Written task A
Copy out the passage on the role of monitorship word for word, in full.

Sure. So, you know, the, the, the role of monitorship is not for the faint of heart. Um, you, you have to walk, it's walking a very, uh, a very tight tightrope with several constituencies. Um, there's multiple levels of, uh, constituencies within the company itself, and then there's the US Attorney's Office, the Department of Justice, uh, if OIG is involved, you know, the OIG or some other federal agency. So, and there's, you know, each of those has their own interests, and they're represented by individuals with their own personalities. And so there's a, there's a lot of people, people to keep happy. Um, there's always a tension between what the business wants in terms of, uh, you know, efficient processes and procedures that don't bog down the business. Um, and they want an early end of the agreement. And then there's DOJ who wants, who's protecting the shareholders and public interest, and, and they want, uh, compliance, um, with the underlying agreement. Um, but there's, so the, the, you know, the, the way in my mind to satisfy everybody is to find the opportunity to add value to, to spot risk, and to propose efficient processes, uh, to address those, those risks. So those compliance gaps, uh, but also to, you know, report back to the government in a very transparent way about how the company is actually operating. If, if, if you can find a way to add value in that, in that way, you can tend to bring everybody along with you towards the, the, the end of the, the end of the project.

Data for review
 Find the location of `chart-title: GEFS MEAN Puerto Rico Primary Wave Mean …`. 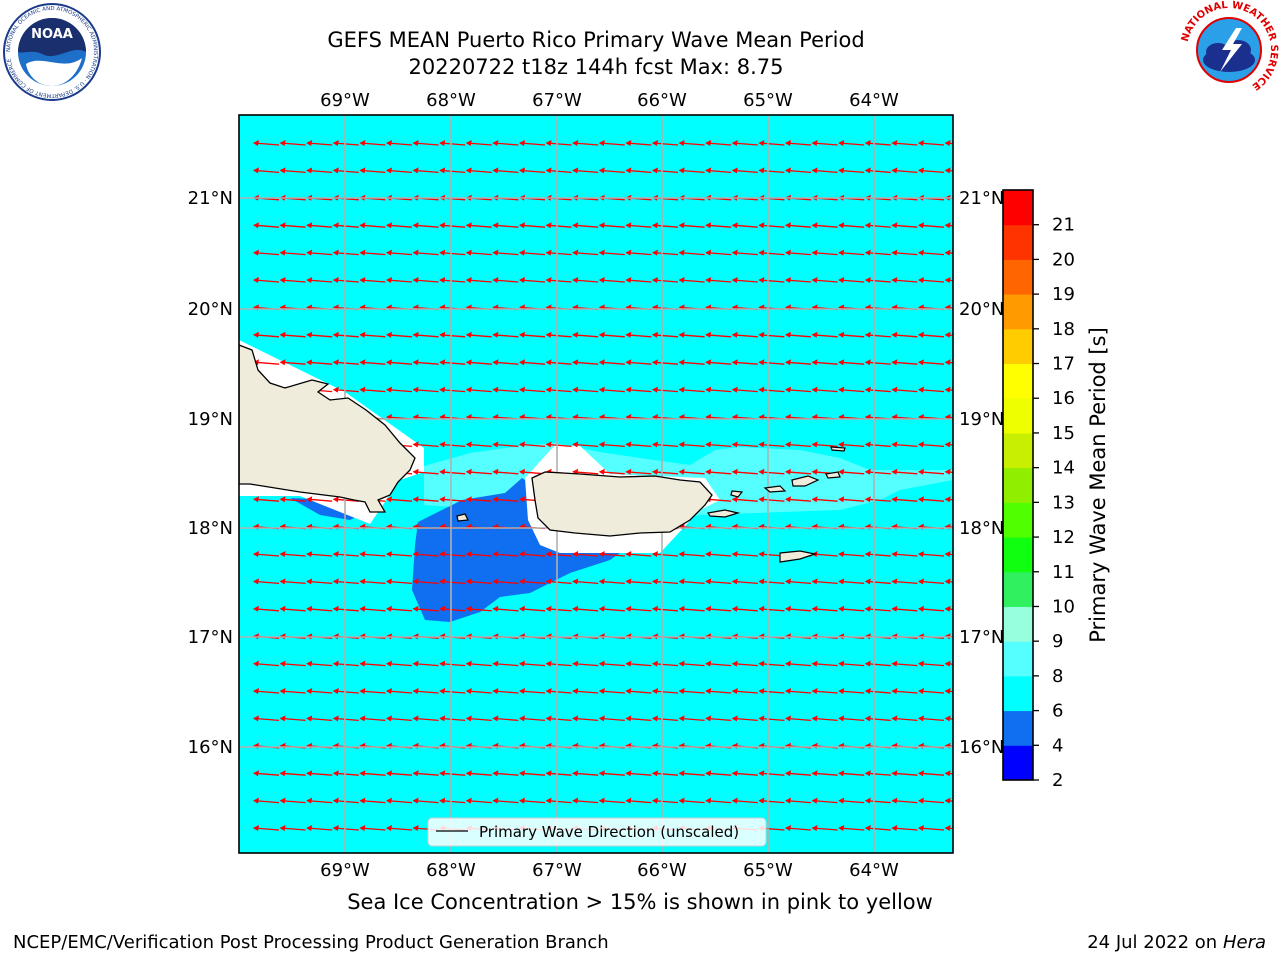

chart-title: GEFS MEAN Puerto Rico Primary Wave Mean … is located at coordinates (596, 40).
* * *
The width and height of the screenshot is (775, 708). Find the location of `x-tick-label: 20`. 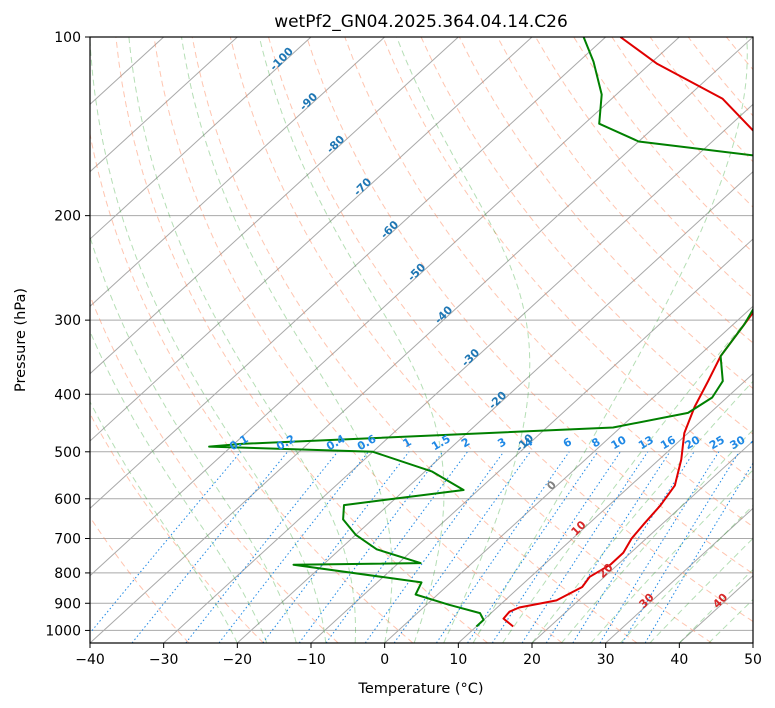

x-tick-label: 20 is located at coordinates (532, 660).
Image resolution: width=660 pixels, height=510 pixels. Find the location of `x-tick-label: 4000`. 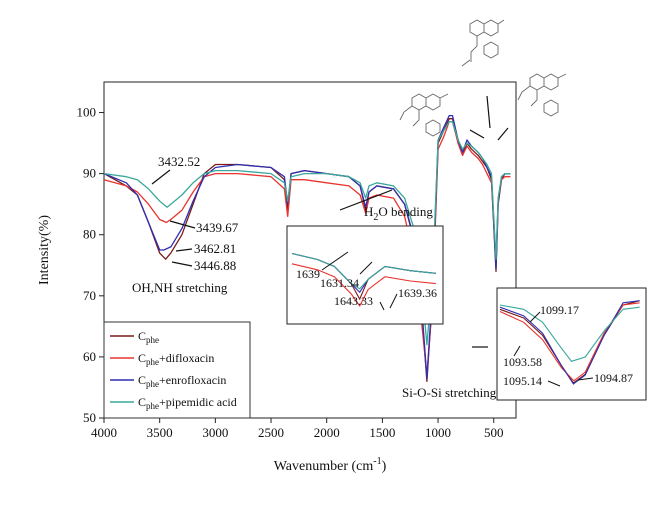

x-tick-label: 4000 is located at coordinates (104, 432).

Written task B
Render the listing entries between the line holding "The width and" and the line holding "x-tick-label: 4000 is", inclusive, as a two-column CSV with the columns request and response, one row per entry. Put each entry's text and its answer in separate quoted fields, turn line breaks into spaces, and leave the pictures out.

Output A
Sure. So, you know, the, the, the role of monitorship is not for the faint of heart. Um, you, you have to walk, it's walking a very, uh, a very tight tightrope with several constituencies. Um, there's multiple levels of, uh, constituencies within the company itself, and then there's the US Attorney's Office, the Department of Justice, uh, if OIG is involved, you know, the OIG or some other federal agency. So, and there's, you know, each of those has their own interests, and they're represented by individuals with their own personalities. And so there's a, there's a lot of people, people to keep happy. Um, there's always a tension between what the business wants in terms of, uh, you know, efficient processes and procedures that don't bog down the business. Um, and they want an early end of the agreement. And then there's DOJ who wants, who's protecting the shareholders and public interest, and, and they want, uh, compliance, um, with the underlying agreement. Um, but there's, so the, the, you know, the, the way in my mind to satisfy everybody is to find the opportunity to add value to, to spot risk, and to propose efficient processes, uh, to address those, those risks. So those compliance gaps, uh, but also to, you know, report back to the government in a very transparent way about how the company is actually operating. If, if, if you can find a way to add value in that, in that way, you can tend to bring everybody along with you towards the, the, the end of the, the end of the project.

Output B
request,response
"The width and height of the screenshot is (775, 708). Find the location of `x-tick-label: 20`.","x-tick-label: 20 is located at coordinates (532, 660)."
"Image resolution: width=660 pixels, height=510 pixels. Find the location of `x-tick-label: 4000`.","x-tick-label: 4000 is located at coordinates (104, 432)."